Hook: TMC 3761  nymph hook 2X 16-20

Thread: Black

Weight: Fine non-lead wire

Rear Body: Dark Olive Floss (wrapped over back half of body)

Front Body: Dark gray Muskrat (dubbed over the upper half of the hook shank)

Head: Black ostrich

Tying Steps:

    1. Wind lead on the front half of the hook shank and lacquer it.
    2. Wrap a piece of dark olive floss over the rear half of the hook; make a smooth taper. (Bowling pin shape)
    3. Dub dark gray muskat fur over the front half of the shank
    4. wind a head of black marabou fibers.

Whip finish.

Blackfly Larva






Gary’s log entry from Trout Flies Proven Patterns for the Blackfly Larva 

Log Entry: April 9, 1990 Madison River

There are parts of the Madison that have heavy populations of blackfly larvae (Simuium tebersum, the common Buffalo Gnat). Why some patches do and other patches don’t is a mystery to me, but the distribution of these insects might be connected to seepage into the river.

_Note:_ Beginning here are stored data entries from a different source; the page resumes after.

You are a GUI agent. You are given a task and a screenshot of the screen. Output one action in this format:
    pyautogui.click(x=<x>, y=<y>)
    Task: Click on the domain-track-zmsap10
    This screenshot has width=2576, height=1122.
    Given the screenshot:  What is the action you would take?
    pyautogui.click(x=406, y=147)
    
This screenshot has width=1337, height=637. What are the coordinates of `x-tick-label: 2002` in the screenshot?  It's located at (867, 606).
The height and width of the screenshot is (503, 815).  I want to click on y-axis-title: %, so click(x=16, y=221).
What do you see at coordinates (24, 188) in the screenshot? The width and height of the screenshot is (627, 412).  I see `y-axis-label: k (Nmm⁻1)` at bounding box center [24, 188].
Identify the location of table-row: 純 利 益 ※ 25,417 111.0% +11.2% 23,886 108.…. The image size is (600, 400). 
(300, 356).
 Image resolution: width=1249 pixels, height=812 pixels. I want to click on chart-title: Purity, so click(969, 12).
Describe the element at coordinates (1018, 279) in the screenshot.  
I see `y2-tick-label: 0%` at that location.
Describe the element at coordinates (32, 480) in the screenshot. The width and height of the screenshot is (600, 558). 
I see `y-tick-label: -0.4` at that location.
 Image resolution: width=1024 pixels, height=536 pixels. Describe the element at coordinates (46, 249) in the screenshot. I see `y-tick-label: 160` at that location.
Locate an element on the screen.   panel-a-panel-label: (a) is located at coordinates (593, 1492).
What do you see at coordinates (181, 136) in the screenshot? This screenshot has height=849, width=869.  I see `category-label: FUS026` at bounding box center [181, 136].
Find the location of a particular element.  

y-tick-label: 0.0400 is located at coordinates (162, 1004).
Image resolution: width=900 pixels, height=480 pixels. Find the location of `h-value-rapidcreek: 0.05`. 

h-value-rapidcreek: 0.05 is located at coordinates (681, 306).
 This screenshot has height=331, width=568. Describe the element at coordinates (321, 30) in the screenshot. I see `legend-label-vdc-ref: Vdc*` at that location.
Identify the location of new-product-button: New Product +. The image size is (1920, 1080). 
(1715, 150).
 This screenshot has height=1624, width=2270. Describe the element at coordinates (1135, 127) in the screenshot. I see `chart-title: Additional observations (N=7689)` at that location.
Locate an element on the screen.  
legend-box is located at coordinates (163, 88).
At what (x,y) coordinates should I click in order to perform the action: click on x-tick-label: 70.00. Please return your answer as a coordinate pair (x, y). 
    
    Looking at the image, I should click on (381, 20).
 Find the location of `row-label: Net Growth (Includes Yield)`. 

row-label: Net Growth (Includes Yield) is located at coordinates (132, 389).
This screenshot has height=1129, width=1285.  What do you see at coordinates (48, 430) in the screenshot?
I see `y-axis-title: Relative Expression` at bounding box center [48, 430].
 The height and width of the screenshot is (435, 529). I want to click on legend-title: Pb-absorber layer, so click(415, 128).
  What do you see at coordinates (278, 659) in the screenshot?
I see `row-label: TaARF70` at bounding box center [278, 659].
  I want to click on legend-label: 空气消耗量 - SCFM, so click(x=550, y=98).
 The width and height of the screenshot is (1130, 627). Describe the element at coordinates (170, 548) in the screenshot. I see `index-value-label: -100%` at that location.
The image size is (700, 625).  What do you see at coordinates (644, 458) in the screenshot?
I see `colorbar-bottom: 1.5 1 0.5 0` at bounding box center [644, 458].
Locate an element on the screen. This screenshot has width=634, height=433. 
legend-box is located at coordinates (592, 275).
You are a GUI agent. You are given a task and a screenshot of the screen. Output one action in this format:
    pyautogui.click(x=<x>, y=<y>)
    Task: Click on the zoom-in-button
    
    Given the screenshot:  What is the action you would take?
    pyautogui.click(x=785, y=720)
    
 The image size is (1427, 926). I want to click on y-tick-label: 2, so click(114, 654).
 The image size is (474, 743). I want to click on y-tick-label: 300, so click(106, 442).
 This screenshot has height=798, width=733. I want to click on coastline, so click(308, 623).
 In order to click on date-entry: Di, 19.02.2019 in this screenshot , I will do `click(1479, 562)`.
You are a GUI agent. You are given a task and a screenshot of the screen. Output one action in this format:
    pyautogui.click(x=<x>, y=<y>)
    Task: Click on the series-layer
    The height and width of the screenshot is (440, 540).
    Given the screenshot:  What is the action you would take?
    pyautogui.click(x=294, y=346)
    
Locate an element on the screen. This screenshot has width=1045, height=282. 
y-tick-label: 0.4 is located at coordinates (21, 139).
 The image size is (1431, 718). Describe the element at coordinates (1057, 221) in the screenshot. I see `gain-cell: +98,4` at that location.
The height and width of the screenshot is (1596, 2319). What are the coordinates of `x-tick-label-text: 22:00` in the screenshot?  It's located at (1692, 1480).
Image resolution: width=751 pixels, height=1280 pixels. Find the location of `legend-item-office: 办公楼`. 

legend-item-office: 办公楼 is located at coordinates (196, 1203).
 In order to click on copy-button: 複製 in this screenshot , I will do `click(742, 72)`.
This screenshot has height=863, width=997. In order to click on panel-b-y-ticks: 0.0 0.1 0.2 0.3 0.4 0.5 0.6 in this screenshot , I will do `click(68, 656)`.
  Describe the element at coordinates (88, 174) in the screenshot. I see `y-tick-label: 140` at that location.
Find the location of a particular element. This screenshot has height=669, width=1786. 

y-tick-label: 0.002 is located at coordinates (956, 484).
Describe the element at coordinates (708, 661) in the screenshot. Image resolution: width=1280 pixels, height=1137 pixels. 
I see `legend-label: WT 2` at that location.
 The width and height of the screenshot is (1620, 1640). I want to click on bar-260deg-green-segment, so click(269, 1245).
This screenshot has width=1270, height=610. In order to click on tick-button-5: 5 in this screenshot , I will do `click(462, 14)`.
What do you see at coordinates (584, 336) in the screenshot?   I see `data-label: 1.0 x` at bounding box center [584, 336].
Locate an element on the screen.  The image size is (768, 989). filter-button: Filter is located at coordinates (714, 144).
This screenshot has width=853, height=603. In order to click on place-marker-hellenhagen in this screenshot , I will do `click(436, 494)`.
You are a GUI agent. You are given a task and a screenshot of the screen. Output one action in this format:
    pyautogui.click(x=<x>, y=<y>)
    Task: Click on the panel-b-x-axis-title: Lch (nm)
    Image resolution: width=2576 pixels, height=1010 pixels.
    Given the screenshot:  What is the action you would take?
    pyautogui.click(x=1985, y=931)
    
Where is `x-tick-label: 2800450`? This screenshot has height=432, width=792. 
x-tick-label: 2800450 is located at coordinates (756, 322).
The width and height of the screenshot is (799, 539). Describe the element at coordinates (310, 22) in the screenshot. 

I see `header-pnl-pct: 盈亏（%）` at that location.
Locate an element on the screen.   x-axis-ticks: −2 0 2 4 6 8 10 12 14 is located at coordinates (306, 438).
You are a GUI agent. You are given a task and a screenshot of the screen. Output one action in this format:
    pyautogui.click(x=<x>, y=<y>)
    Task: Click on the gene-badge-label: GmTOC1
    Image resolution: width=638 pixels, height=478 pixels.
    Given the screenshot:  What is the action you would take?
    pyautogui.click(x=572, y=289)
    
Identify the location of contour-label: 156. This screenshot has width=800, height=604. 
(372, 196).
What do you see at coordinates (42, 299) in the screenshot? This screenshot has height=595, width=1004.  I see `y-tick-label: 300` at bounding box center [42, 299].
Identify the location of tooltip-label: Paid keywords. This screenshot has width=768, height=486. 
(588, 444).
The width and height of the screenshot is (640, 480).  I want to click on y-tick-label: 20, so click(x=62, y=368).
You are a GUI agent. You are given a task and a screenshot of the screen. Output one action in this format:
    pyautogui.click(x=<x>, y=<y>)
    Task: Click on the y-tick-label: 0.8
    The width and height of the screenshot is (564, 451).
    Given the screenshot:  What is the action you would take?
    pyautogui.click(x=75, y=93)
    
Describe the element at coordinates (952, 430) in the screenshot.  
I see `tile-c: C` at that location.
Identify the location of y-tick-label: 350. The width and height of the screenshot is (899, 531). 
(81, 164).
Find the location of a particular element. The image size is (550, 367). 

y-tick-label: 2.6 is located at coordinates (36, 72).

My discovery of one of those sections, right below a high bank of weeping springs, was not due to any wonderful speculation. The trout were just fussy enough to make me curious. They snubbed most of my best flies, occasionally grabbing whatever happened to be on my line at the moment of clarity. It was a trout here and a trout there all morning, most fairly small, but finally one rainbow was large enough to safely stomach pump.

My samplings over the years have turned up plenty of blackfly larvae in fish, but except in small brooks, no trout has been crammed exclusively with them. This rainbow today was full of insects, the larvae taken from high in the gullet still alive and seemingly very grateful for release back into the water. A size 18 Blackfly Larva, and a leader with the last 12 inches whitened with a Mean Streak Marker, changed my dat around those springs. The small fly didn’t take a lot of monster fish, but it took the numbers. As usual with the white tippet, the trout hit the nymph harder than normal, too.

Downstream, away from the springs, the Blackfly Larva wasn’t nearly so spectacular, but it still fooled trout and whitefish as well as any other nymph. Two 17-inch rainbows hanging along a bank, one after another snatched the fly (but it would be wrong to characterize this in any way as a say for big fish – it seemed as if the 9- to 13-inch trout were feeling firskier in the chilly water).

In a few weeks when the bigger fish start to prowl, it might be wise to fit the Madison again. The will still want small flies, and the Blackfly Larva should be a good trick for finding feeding trout (it has always worked on rainbows).